Stuck in the graveyard of their coital pasts, Van and Earn find the emergency exit. At first hesitant to venture into the unknown under such circumstances, Van eventually allows Earn to lead her through the dark. The camera goes black, and we only hear their voices describing the area as having sopping-wet carpeted walls with little to no light. They kick their way through and stumble into Blue Blood’s funeral with Kenya following shortly after. As they walk out to the car, so Al can take them home, Darius hobbles into the parking lot asking for a ride home as well. Kenya, whose original 2016 mission to Atlantic Station was to get a gift for her dad, realizes she never actually got the gift. Darius gives her the unwanted air fryer and leaves her to wait for an Uber in the parking lot. Al, Earn, Van, and Darius drive off as Kenya waits; the final scene of the episode is a tight shot of the back of Kenya’s head as the purring of a wheelchair motor draws closer.
Atlanta After Hours
• Though it had some great moments, the third season left me less than satisfied and, truthfully, a little weary about what to expect next, but this episode was pretty solid. All of my favorite moments from last season were the episodes that followed the main characters, so starting with them, as opposed to a stand-alone story line, eased my worries.

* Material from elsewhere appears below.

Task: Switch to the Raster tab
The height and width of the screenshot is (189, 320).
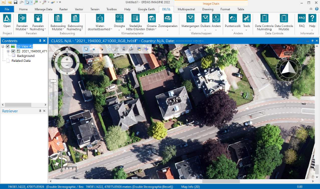Action: 63,9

• Being back in Atlanta after traveling internationally and evolving as much as they all have presents a number of interesting routes for storytelling. I appreciated the rabbit-hole concept of Van and Earn’s experience at Atlantic Station — the redundancy of being stuck in a loop is very symbolic of returning home after periods of immense growth.
• Hiro Murai’s eye is luring me to move to Atlanta; as much as the cinematography of the previous season was beyond gorgeous amid the striking European backdrops, there’s just something about how this show captures the city that makes me want to become a Georgia peach.